Stored data
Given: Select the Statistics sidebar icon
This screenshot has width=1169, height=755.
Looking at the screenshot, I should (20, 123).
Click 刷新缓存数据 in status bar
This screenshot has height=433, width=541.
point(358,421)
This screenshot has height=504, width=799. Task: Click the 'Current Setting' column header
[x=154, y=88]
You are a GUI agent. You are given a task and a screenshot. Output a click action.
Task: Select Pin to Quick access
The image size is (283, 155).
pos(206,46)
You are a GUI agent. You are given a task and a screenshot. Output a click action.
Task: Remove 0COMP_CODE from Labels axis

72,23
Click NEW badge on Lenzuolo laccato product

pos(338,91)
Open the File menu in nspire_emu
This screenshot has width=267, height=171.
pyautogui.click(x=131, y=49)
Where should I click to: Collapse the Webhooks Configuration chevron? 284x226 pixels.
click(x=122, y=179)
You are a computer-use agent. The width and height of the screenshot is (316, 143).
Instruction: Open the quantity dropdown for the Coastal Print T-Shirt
---
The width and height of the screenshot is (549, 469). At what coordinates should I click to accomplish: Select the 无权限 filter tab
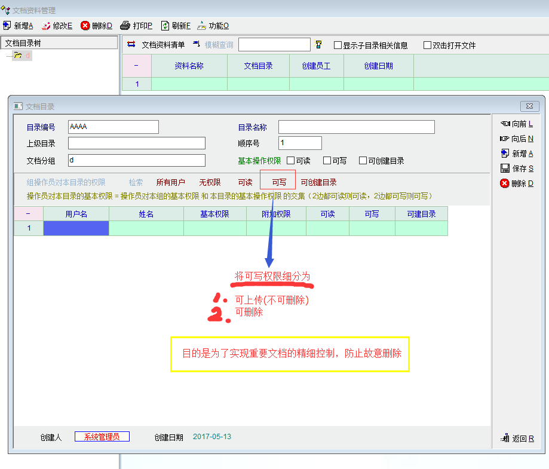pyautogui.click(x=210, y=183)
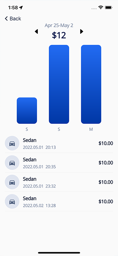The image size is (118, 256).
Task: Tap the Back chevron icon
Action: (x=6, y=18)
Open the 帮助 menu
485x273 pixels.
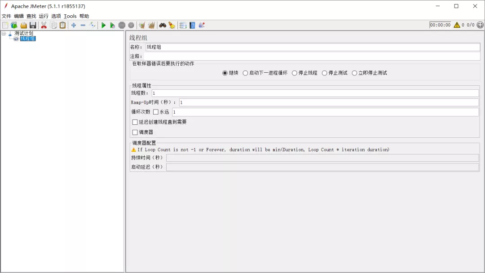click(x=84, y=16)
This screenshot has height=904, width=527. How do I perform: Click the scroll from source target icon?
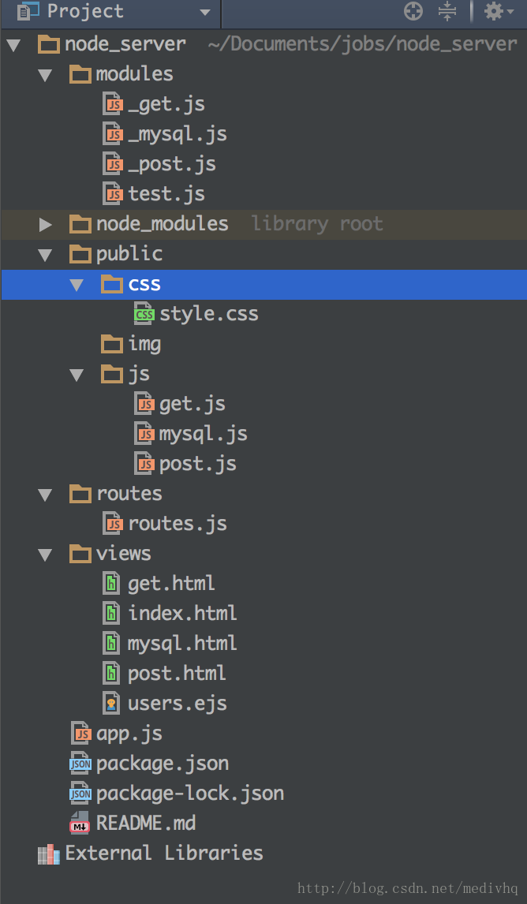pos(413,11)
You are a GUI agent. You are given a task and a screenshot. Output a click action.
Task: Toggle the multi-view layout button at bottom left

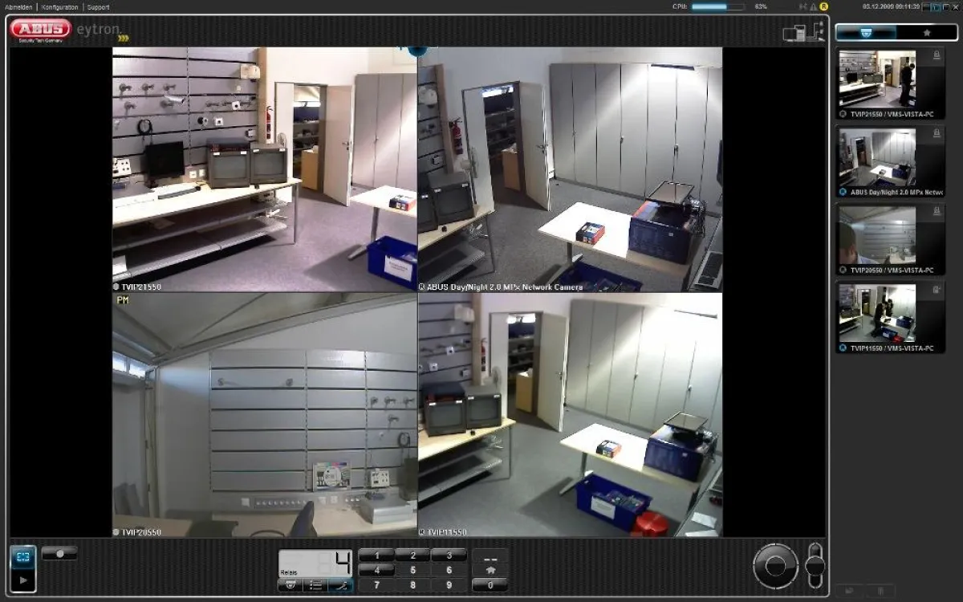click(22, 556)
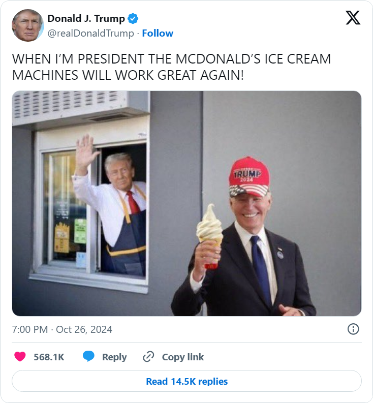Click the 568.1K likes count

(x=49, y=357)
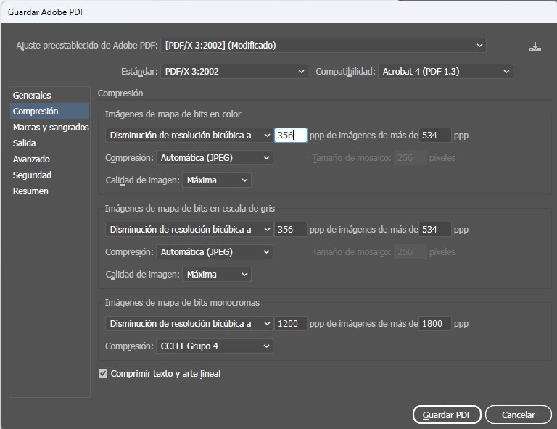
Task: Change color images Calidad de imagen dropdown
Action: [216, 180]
---
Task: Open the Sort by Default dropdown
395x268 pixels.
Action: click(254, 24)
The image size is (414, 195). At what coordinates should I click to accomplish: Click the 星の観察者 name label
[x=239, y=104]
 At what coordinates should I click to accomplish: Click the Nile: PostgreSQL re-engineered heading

EXERCISE PROMPT
Take exactly the lines from the one containing "Task: Remove 0COMP_CODE from Labels axis" through the one containing "Instruction: Open the" in the data above, and output them with nothing added.

RESULT OF THIS EXERCISE
Task: Remove 0COMP_CODE from Labels axis

72,23
Click NEW badge on Lenzuolo laccato product

pos(338,91)
Open the File menu in nspire_emu
This screenshot has width=267, height=171.
pyautogui.click(x=131, y=49)
Where should I click to: Collapse the Webhooks Configuration chevron? 284x226 pixels.
click(x=122, y=179)
You are a computer-use agent. The width and height of the screenshot is (316, 143).
Instruction: Open the quantity dropdown for the Coastal Print T-Shirt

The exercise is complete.